Extrait du texte.
************

Peut-on injurier et provoquer au nom de la liberté ?


Par Gisèle Dutheuil et Hicham El Moussaoui *
Vendredi 23 Janvier 2015

Peut-on injurier et provoquer au nom de la liberté ?
La responsabilité est le pilier sur lequel repose la liberté. Sans responsabilité, il est illusoire de parler de liberté. Tout le monde connaît le proverbe qui dit que «la liberté des uns s'arrête là où commence celle des autres». Ces mots doivent être pris au sérieux si l’on ne veut pas, dans un modèle exempté de toute limite, vider la liberté de sa substance. Ainsi, les tristes évènements qui ont endeuillé l’hebdomadaire français Charlie Hebdo nous interpellent. Peut-on, au nom d’un rejet de toute foi, injurier, provoquer gratuitement et intentionnellement? Cette attitude dénuée de responsabilité exprime-t-elle la liberté d’expression au nom de laquelle la France s’est levée comme un seul homme?

Ne pas ériger
les victimes
en symbole de liberté

Condamner les épouvantables attentats que la France vient de subir est un devoir, comme celui de s’unir dans une conscience citoyenne. Il est cependant permis de ne pas transformer les victimes du journal, en symbole de la liberté. Il n’y a certes pas de commune mesure entre l’assassinat d’un journaliste et son attaque, aussi grossière soit-elle. Cependant, celui qui blesse les consciences, humilie les intimités, est aussi un vecteur de violence. Une communication responsable implique une analyse contextuelle qui permettra de doser les propos. Même s’il est en marge des religions, l’athée doit chercher à comprendre les cordes intimes qui animent la profondeur de la foi dans toutes les religions et cela d’autant qu’il est journaliste. C’est une démarche responsable, socle de sa liberté d’expression. Au-delà du droit qui, en France, ne semble pas punir le blasphème, il y a l’éthique, la morale et simplement le bon sens.

************

Enregistrements.

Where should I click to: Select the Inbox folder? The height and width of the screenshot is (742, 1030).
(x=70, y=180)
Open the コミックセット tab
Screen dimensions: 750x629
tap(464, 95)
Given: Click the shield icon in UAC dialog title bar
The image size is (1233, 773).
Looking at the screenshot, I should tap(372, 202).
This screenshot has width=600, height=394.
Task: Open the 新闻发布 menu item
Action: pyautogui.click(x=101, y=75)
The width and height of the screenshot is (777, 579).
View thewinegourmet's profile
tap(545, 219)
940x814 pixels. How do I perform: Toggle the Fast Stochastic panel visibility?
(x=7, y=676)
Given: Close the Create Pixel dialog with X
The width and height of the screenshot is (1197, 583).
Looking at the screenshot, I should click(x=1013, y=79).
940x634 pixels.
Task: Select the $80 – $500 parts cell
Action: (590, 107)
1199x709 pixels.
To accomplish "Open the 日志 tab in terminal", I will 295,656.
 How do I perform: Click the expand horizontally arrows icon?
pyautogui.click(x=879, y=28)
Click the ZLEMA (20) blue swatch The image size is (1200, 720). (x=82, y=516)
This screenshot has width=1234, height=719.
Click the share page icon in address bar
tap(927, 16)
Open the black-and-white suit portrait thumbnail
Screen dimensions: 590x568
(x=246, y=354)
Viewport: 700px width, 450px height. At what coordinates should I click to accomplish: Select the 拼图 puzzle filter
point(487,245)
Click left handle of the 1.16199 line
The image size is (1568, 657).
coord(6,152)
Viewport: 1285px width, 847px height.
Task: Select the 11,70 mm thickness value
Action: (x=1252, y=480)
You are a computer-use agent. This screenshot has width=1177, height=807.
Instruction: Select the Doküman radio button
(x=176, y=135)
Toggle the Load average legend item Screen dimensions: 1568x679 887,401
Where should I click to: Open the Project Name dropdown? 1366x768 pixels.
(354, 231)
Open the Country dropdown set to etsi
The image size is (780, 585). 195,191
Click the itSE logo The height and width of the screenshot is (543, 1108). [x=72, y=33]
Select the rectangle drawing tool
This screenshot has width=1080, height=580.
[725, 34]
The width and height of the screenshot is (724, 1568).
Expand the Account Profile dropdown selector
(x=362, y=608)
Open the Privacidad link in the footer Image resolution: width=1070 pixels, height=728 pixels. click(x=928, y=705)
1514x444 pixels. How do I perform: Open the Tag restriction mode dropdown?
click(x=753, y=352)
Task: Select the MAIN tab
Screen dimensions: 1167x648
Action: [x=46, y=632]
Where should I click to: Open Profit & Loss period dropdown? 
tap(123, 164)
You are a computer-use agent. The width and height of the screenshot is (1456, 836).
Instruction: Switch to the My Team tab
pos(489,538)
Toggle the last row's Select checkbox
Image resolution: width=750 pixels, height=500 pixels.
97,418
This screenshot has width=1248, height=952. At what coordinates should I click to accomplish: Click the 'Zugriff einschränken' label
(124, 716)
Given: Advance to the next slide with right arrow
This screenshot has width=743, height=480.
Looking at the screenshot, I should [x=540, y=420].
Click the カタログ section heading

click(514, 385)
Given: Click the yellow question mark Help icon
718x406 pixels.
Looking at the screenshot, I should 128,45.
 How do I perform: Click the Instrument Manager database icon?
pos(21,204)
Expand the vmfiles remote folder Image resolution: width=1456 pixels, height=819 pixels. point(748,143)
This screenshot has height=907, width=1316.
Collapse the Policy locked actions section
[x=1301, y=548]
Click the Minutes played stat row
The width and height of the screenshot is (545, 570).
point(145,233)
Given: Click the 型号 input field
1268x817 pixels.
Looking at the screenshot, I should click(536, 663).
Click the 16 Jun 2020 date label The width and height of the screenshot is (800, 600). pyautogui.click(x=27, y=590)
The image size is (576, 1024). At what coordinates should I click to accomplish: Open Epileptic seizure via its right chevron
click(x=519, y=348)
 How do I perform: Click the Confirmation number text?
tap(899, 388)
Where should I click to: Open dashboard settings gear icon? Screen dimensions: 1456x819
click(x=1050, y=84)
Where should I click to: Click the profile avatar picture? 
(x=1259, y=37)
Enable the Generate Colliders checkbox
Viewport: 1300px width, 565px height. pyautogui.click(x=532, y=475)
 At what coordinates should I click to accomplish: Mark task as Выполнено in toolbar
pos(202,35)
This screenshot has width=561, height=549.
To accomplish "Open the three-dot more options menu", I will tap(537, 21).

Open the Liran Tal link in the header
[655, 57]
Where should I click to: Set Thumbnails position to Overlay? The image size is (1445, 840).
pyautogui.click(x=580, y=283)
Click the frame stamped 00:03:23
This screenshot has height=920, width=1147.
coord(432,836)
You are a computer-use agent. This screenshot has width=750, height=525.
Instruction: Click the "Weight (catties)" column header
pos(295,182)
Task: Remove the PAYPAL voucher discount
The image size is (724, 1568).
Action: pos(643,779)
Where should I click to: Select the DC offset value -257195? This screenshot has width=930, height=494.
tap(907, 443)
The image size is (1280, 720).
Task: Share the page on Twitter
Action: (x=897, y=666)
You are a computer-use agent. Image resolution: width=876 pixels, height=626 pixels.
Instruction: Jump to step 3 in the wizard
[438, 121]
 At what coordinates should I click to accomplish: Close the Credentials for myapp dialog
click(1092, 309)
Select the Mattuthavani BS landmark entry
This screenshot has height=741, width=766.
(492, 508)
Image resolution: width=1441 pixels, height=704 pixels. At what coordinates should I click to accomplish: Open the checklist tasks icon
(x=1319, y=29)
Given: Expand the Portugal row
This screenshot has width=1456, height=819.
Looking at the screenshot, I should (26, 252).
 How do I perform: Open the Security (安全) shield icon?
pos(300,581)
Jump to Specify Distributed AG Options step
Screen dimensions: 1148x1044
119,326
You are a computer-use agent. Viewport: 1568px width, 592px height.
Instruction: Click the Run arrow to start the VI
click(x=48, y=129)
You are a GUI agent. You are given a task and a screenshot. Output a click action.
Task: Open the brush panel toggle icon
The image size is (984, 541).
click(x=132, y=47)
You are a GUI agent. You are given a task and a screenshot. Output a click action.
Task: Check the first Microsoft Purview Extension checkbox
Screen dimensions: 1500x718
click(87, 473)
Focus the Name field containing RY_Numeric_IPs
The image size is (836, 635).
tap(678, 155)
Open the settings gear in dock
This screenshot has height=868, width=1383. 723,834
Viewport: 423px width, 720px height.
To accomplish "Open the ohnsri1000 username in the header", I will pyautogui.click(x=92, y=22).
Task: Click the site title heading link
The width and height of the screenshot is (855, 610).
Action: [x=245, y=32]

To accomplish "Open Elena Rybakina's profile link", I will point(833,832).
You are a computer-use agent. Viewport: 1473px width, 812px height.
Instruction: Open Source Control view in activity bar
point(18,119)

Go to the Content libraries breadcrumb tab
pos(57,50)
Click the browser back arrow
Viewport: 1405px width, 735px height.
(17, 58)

************

Travail à réaliser.
**a)** Relevez toutes les phrases interrogatives de l'extrait sur la liberté d'expression, en ne citant qu'une seule fois celle qui y figure à deux reprises.
**b)** Présentez sous forme de liste numérotée la partie des enregistrements qui s'ouvre sur la ligne contenant « Task: Click the site title heading link » et se termine avec le dernier enregistrement, bornes comprises, en omettant les lignes vides.

Corrigé des exercices.
**a)**
1. Peut-on injurier et provoquer au nom de la liberté ?
2. Peut-on, au nom d'un rejet de toute foi, injurier, provoquer gratuitement et intentionnellement?
3. Cette attitude dénuée de responsabilité exprime-t-elle la liberté d'expression au nom de laquelle la France s'est levée comme un seul homme?

**b)**
1. Task: Click the site title heading link
2. The width and height of the screenshot is (855, 610).
3. Action: [x=245, y=32]
4. To accomplish "Open Elena Rybakina's profile link", I will point(833,832).
5. You are a computer-use agent. Viewport: 1473px width, 812px height.
6. Instruction: Open Source Control view in activity bar
7. point(18,119)
8. Go to the Content libraries breadcrumb tab
9. pos(57,50)
10. Click the browser back arrow
11. Viewport: 1405px width, 735px height.
12. (17, 58)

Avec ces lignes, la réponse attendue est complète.